Set aside the last couple of weeks, the run up in the Indian equity market has been impressive. One would say that it has been in line with an emerging economic recovery - GDP numbers bettering, companies beating analyst expectation and the global economy giving indications of stability and gradual growth. India being the second fastest growing economy after China, has but naturally attracted FII flows which have been to the tune of Rs 181 bn so far this year, domestic institutions which stayed away from the previous rally have started participating and retail investors are gradually gaining confidence. The negative news of deficit rainfall has been practically brushed aside by markets because of the now not so significant contribution of agriculture to GDP of less than 20 per cent. Markets have appreciated by over 80 per cent in 10 months.
In the last couple of weeks though, the situation seems to have changed - correction to the tune of ~12% since Muhurat trading. Sentiment has turned cautious. Don’t forget that this is happening in the midst of an earnings season which in my assessment has been relatively good barring a few exceptions. Yesterday’s live mint said, “Nifty companies have posted best results in seven quarters.” Then why is it that markets are reacting the way they are? Correction in a market that was running up fast was warranted, but 12 per cent in two weeks? It does seem like something is amiss. That leads me to the question; do equity markets give you an indication of where the economy is headed?
In an ideal scenario, equity markets should reflect the economy’s performance and they do over long stretches of period as is evidenced by history. In the short term, anomalies tend to have a grip on the market- factors such as excess liquidity, FII participation among many others. What else can explain a dramatic fall in 2008 in a market that had nothing fundamentally wrong with it apart from the fact that growth would slow on account of recession globally?
A classic case in point is the current corrective phase.
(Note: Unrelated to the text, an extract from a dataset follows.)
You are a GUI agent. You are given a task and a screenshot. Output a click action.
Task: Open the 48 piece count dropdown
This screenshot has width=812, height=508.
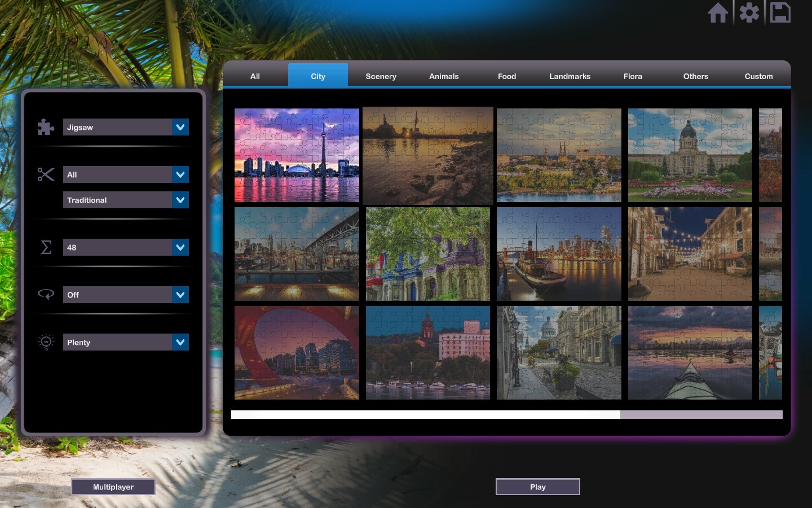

No significant negative news has emerged w.r.t to the Indian economy. The only visible parameter impacting markets is the fact that FII’s have turned net sellers. Whether we are decoupled or not, as a nation we can’t deny the fact that FII’s still have a strong hold on our markets. This clearly brings to us the fact that growth is not the only parameter that impacts markets in the short term. Several compulsions and aberrations can overpower rationale and logic.
Interestingly, after cricket scores, the most favoured discussion in the last few days has been the shape of recovery because of the sudden change in direction of markets. Is it U, V, W or some other mathematical sign? It’s amusing that one can base an argument of the shape of economic recovery on market movement over a few days. Take short term market movements with a pinch of salt, they make portray a picture which may be different from reality. It is also easy to get carried away with the hype created- you may make an investment decision which may look foolish in hindsight. Look beyond the surface.